Popular Betting Options + Things to Know
Let’s go over some of the popular betting options you’ll have.
We pulled these from Bet365 – many of which are from markets they currently had prices for. We highly recommend them to players who are able to join (non-USA).
Below the list of markets we also list some rules you should expect to find from an online sportsbook.
Let’s jump into it. First, here are some of the markets you can bet on:
- Match Betting
- Series Betting
- Race to 10 Runs
- Match Handicap
- Top Batsman / Bowler
- Innings Runs / Innings Sixes
- Team with Lowest Innings Score
- Runs at Fall of Next Wicket
- Over at Fall of Next Wicket
- Runs Off Delivery
- In-Play Runs in First ‘x’ Overs
- Wickets Lost by ‘X’ Runs
- A Fifty to Be scored in the Match
Nothing too special. Many, if not most of these markets are available for your everyday cricket match.
But here’s something that’s not – rules specifically for these types of matches.
We pulled these from Bet365 too, so understand that they will vary from book to book.
Please take a minute to read over these rules as each market is different, and often times it comes down to whether or not a bet will be voided.
- Matches affected by weather will be governed by the official rules. This includes cases where no price is quoted for ties. For exceptions ‘dead-heat’ rules will apply.
- If a match is cancelled all bets will be void if the match isn’t replayed within 36 hours of its advertised start time.
- (Series Betting) Bets are void if the number of matches changes unless a settlement of bets is already determined.
- (Race to 10 Runs) Bets are good unless either one of the listed players does not open the batting. If neither batsman reaches 10 runs due to weather bets are void.
- (Top Batsman / Bowler) These overs must be bowled (at a minimum) unless an All Out or match has been completed. Otherwise bets are void.
- ODI – 20 overs
- Domestic 40 Over Competitions – 10 overs
- Domestic 50 Over Competitions – 20 overs
- Twenty20 Cup – 6 overs
- (Fifty to Be Score) The minimum number of overs needs to be scheduled, and there needs to be an (official) result.
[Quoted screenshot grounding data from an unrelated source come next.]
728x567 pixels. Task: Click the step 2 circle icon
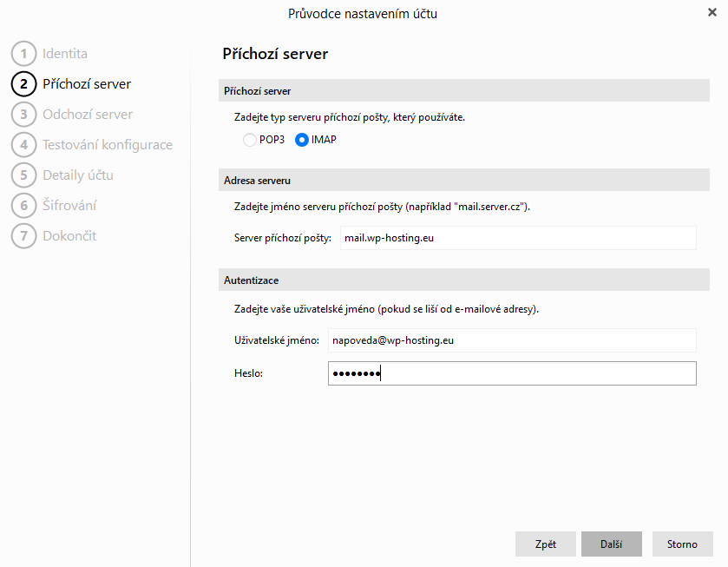coord(23,84)
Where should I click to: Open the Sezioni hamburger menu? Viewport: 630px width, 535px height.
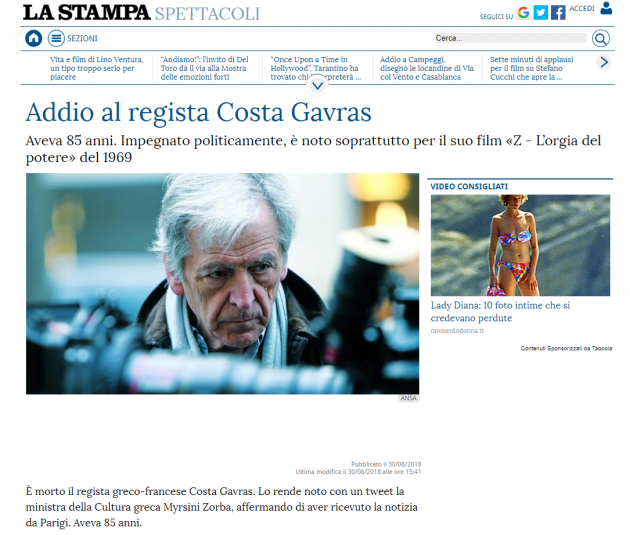57,38

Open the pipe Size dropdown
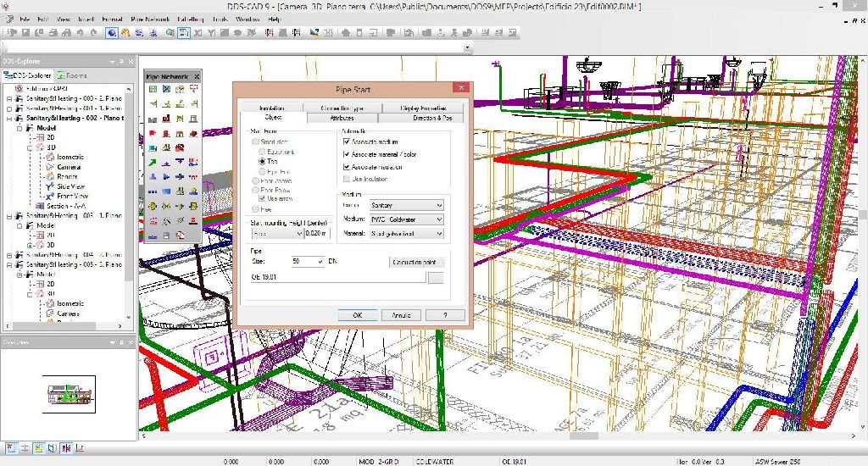308,261
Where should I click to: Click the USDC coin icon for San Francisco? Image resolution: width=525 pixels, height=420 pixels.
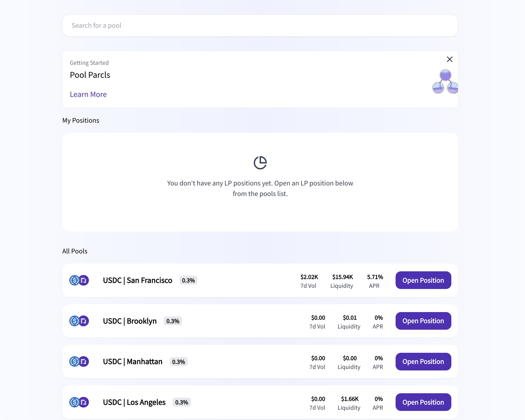pyautogui.click(x=74, y=280)
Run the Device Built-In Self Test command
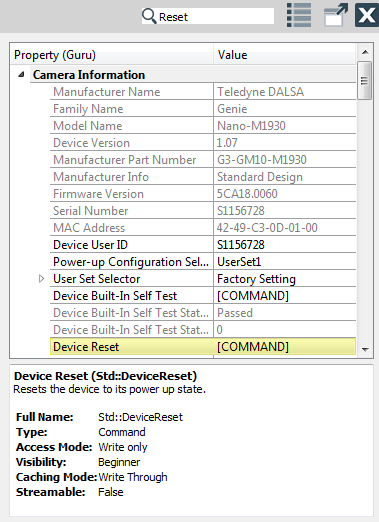Viewport: 379px width, 522px height. [x=285, y=296]
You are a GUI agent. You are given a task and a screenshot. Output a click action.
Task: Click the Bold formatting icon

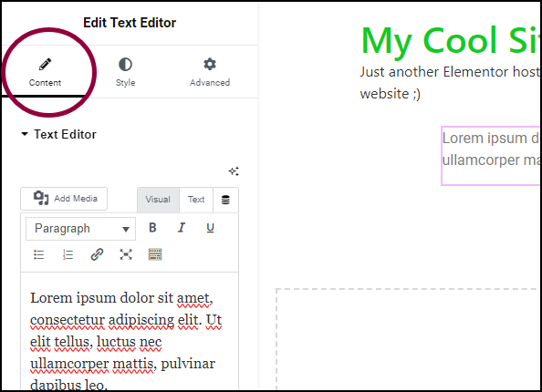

Otherwise bets are void.
These are the biggest rules I found.
You’ll notice there are differences from one rule to the next. Like the weather – in some cases weather will impact the decision to honor or void bets, while in others it makes no difference at all.
You’ll want to pay attention to these. It may impact your decision to make a bet, or what book you decide to do business with for a particular match.